Some important plot:
- Ossie's ghost boyfriend "[leaves her] at the altar" (300).
- Marrying a ghost meant commiting suicide for him.
- Kiwi gets a piloting license through his mainland job and spots Ossie off-shore, about to kill herself. He stops her. "It occurred to him that he was looking at a small noose" (301).
- I still do not fully understand the importance of Ossie's undead life, a significant part of the book.
- The ending suggest that Ossie has a hallucinogenic disease such as schizophrenia due to her long periods of time without socialization. "A psychiatrist put Ossie on a variety of helpful beekeeping-type medications... that were supposed to thin the ghostly voices in her head to a pleasant drone" (315).
- Ava is raped by Bird Man deep in the Everglades of Florida and is found many days later by park rangers. She vows to never tell a soul. "No, I don't have to tell a soul about this" (263).
- Although a very terrible scene, I pointed out in my previous blog posts that Bird Man seemed creepy, as if foreshadowing something like this event.
- The Chief is reunited with his children on the mainland, after Kiwi discovers his secret second casino job. "It's over" (315).
- The childrens' near death experiences remind the Chief of how much his family really means to him.

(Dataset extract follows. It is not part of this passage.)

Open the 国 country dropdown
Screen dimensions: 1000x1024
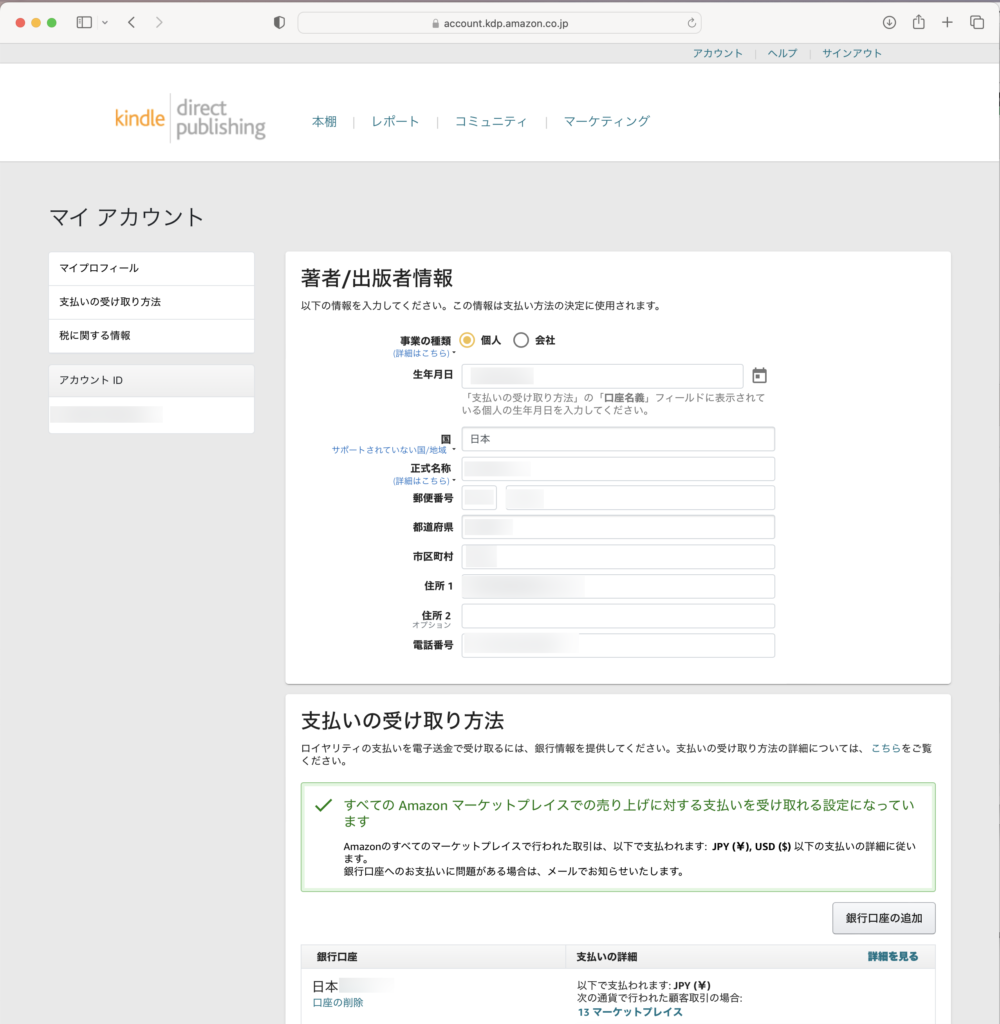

The most important passage of the novel occurs during the scene in which the family is reunited after their great split. This passage supports the theme that family will always be important and can always be brought back together.
"When my father stepped forward it didn't matter that we were nowhere near our island. All of us, the four of us- the five of us if you counted mom inside us- we were home. We were a family again, a love that made the roomiest privacy that I have ever occupied" (312).
As the book continually alternates chapters between the lives of Kiwi and Ava, it becomes evident that neither one can keep the family out of their thoughts for too long.
Ladies and gentlemen, I give you the meaning of Swamplandia! as a whole.